§ TESTO DI RIFERIMENTO
######

Il gruppo di ricerca di Yale scopre l’ormone della longevità.

Si chiama Fibroblast growth factor 21 (FGF21) l'ormone le cui potenzialità sono state scoperte dal gruppo di ricerca di Yale. Sarebbe utile nel rafforzamento delle difese immunitarie, contro infezioni e cancro, nonché nel combattere diabete e obesità

Il gruppo di ricerca di Yale scopre l’ormone della longevità.

Il Fibroblast growth factor 21 (FGF21), o Fattore di crescita dei fibroblasti 21, è un ormone metabolico prevalentemente prodotto dal fegato, che si esprime anche negli adipociti e pancreas. Questo ormone regola il metabolismo glucidico e lipidico attraverso azioni pleiotropiche in questi tessuti e nel cervello.

E’ opera del gruppo di ricerca di Yale, coordianato da dall’immunologo Vishwa Deep Dixit, lo studio, pubblicato sulla rivista dell’Accademia americana delle scienze (Pnas), che ha svelato le sorprendenti capacità di questo ormone, ribattezzato l’ormone della longevità, in quanto capace di allungare la vita dei topi di ben il 40%. Una scoperta che apre la strada alla ricerca futura. Infatti, oltre a rinforzare il sistema immunitario degli anziani e dei malati di cancro, quest’ormone sembra essere molto efficace anche per combattere diabete e obesità. 

Nei topi, infatti, la somministrazione di FGF21 ricombinante ha dimostrato di conferire molteplici benefici metabolici sulla sensibilità all’insulina, alla glicemia, al profilo lipidico e al peso corporeo nei topi obesi e diabetici senza effetti collaterali. Tali risultati evidenziano il ruolo potenziale di FGF21 come agente terapeutico per patologie correlate all’obesità. 

Presente in tutti i mammiferi, compreso l’uomo, il FGF21 agisce contrastando l’indebolimento delle difese immunitarie dovuto all’avanzare dell’età e viene prodotta dal fegato e anche dal timo, una ghiandola molto importante dove nascono le cellule ‘guardiano’ del sistema immunitario, i linfociti T. Con l’avanzare dell’età questa ghiandola, però, perde la capacità di produrre nuovi linfociti T: questo è uno dei motivi per cui aumenta il rischio di sviluppare infezioni e alcuni tipi di tumore.

Lo studio dei ricercatori di Yale, però, ha dimostrato come la degenerazione della ghiandola timica può essere arrestata nei topi aumentando i livelli di Fgf21, salvaguardando così la produzione dei linfociti T e le difese immunitarie. Questa grande scoperta può condurre, quindi, il mondo della ricerca scientifica a scoprire nuove terapie in grado di combattere infezioni, cancri, diabete e obesità, sempre più diffusi.

######

§ RECORD ESTRATTI
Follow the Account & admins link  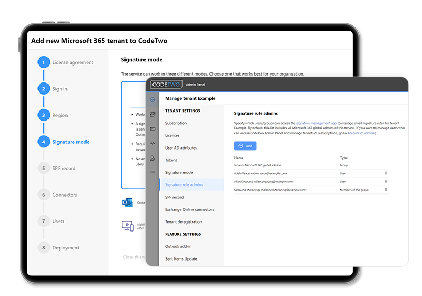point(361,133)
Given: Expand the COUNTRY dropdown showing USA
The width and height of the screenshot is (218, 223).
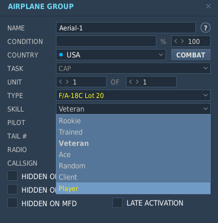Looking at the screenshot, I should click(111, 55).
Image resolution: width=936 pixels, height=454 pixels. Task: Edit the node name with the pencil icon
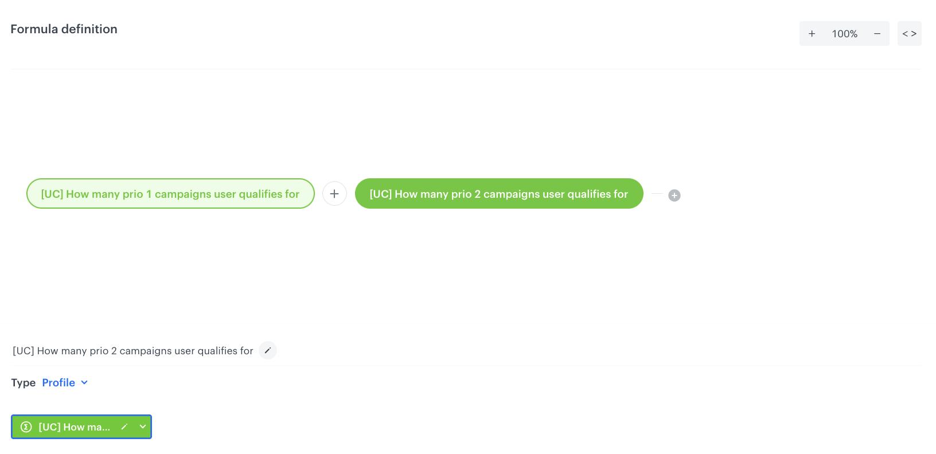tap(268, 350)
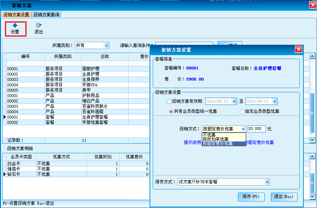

######

§ CONSEGNA DELL'ESERCIZIO
Secondo il testo sull'ormone FGF21, di quanto riesce questo ormone ad allungare la vita dei topi? I record non servono per svolgere questo esercizio.

§ SOLUZIONE
Del 40%.